Ingestion Service¶
The Ingestion Service is the sensor array of the Substrate platform, responsible for building and continuously maintaining the Unified Multimodal Knowledge Base (UMKB). It is the single source of truth construction pipeline — every node, edge, and embedding in the Observed Graph originates here.
Responsibility¶
Transform heterogeneous raw data — source code, infrastructure configuration, project planning data, runtime host state, documentation, and institutional memory — into a unified, queryable graph of typed nodes, directional edges, and vector embeddings. The Ingestion Service ensures that the Observed Graph reflects ground truth in near real-time, providing the factual substrate against which all governance, reasoning, and simulation operate.
Architecture Overview¶
The Ingestion Service is event-driven. Webhooks and scheduled pollers feed raw events into NATS JetStream topic streams. Celery workers consume from those streams, execute connector logic, and write results to:
- Neo4j 5.x — graph nodes and edges (Observed Graph)
- PostgreSQL 16 + pgvector — vector embeddings stored in an HNSW index, ingestion audit logs, deduplication metadata
- Redis 7 — distributed locks (SET NX EX) per ingestion event, result cache keyed on SHA-256 content hash
Deduplication is enforced at two levels: (1) a Redis result cache keyed on SHA-256 content hash prevents redundant processing of identical payloads, and (2) a distributed Redis lock per ingestion event prevents parallel workers from processing the same event simultaneously.
Data Connectors¶
Connector Priority Table¶
| Connector | Data Ingested | MVP Priority | Trigger / Frequency |
|---|---|---|---|
| GitHub (Repos + Code) | AST-parsed code graph, PR events, commits, CODEOWNERS, releases, ADRs in markdown | Must Have | Webhook: PR open/update/merge, push |
| GitHub Projects v2 | Sprint items, custom fields, iteration data, status updates | Must Have | Webhook: projects_v2_item; GraphQL poll hourly |
| GitHub Pages | Published docs sites, staleness delta vs code commits | Must Have | Poll: 6-hour |
| SSH Runtime Connector | Running processes, port bindings, packages, config checksums | Must Have | Scheduled: 15 min per host; on-demand |
| Terraform | InfraResource nodes, HOSTS/CONNECTS_TO edges, state diffs | Must Have | Webhook: post-apply or file watcher |
| Kubernetes | Deployments, Services, Ingress, ConfigMaps — live watch | Must Have | K8s Watch API: continuous |
| Jira | Tickets, epics, sprints, component links | Nice to Have (MVP) | Webhook: issue create/update |
| Confluence | Pages, ADRs, post-mortems, runbooks | Nice to Have (MVP) | Webhook: page save |
| Slack | Decision threads via keyword trigger | Nice to Have (v1.1) | Event API: message.channels |
| Datadog | Runtime alert signals, anomaly events, SLO state | Nice to Have (v1.1) | Webhook: monitor alerts |
Specialized Connector Details¶
GitHub (Repos + Code)¶
The GitHub connector registers as either an OAuth App or a GitHub App against the target organization and installs webhooks for pull_request, push, and check_run events (ING-01).

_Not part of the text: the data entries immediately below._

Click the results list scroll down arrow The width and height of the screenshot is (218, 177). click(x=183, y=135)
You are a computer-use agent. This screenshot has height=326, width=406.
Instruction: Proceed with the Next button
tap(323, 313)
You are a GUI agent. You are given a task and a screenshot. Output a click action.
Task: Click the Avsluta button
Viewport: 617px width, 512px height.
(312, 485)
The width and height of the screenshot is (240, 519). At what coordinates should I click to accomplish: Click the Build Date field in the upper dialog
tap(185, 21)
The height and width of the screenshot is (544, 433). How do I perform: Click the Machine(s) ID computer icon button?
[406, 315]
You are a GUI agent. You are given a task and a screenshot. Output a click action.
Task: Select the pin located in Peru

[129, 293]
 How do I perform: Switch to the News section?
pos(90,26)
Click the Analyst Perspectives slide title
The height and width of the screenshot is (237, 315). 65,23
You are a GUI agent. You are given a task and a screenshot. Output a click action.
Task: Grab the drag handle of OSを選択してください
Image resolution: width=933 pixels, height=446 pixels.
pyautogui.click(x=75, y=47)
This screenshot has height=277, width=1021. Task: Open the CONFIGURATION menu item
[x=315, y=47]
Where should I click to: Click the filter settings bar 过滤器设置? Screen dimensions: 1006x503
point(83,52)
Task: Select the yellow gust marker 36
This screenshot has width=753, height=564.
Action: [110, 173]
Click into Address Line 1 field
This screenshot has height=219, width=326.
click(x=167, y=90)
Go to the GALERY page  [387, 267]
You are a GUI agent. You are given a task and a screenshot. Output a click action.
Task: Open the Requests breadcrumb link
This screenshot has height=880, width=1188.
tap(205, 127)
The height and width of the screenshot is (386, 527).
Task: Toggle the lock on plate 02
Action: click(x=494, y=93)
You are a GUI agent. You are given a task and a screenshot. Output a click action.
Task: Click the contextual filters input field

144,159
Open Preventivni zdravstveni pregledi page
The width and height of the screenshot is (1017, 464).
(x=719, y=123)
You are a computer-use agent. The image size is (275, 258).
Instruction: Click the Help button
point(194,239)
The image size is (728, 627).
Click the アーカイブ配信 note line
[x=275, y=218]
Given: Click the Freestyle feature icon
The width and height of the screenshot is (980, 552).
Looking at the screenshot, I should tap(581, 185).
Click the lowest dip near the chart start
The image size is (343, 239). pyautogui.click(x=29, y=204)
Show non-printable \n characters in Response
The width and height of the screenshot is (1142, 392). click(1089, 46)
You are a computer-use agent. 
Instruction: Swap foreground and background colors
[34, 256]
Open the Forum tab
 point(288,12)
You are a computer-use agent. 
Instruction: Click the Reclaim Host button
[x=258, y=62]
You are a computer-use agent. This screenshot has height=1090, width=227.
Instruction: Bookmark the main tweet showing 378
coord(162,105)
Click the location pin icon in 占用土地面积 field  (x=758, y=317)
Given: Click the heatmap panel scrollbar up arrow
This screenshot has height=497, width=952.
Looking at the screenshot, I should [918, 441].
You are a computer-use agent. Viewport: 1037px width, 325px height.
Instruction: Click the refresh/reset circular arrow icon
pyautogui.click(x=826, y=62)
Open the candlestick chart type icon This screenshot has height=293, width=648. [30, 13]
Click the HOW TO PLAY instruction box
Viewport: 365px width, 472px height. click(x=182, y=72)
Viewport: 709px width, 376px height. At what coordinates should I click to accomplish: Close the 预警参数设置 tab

On each push or PR event, the connector clones or shallow-fetches the repository, then invokes the Tree-sitter + stack-graphs Rust CLI to parse every changed source file into an Abstract Syntax Tree (ING-02). The stack-graphs engine performs compiler-level name resolution, producing Module, Function, Class, and Import nodes tagged with file path and line-range metadata.
Edges extracted include (ING-03):
CALLS— direct function invocation between two Function nodesDEPENDS_ON— module-level import or package dependencyIMPORTS— file-level import relationshipDEFINES— ownership of a Function or Class by a Module
On PR open events, the connector computes an incremental graph delta (ING-04): only files present in the PR diff are re-parsed. The resulting subgraph delta — new nodes, removed nodes, changed edges — is published to the substrate.ingestion.code.delta NATS subject for downstream consumption by the Governance and Reasoning services.
ADRs stored as markdown files in the repository are ingested as DecisionNode entries with WHY edges linking them to the relevant service or module nodes (ING-11).
GitHub Projects v2¶
GitHub Classic Projects reached end-of-life in April 2025. All sprint and project planning integration uses the GraphQL API exclusively.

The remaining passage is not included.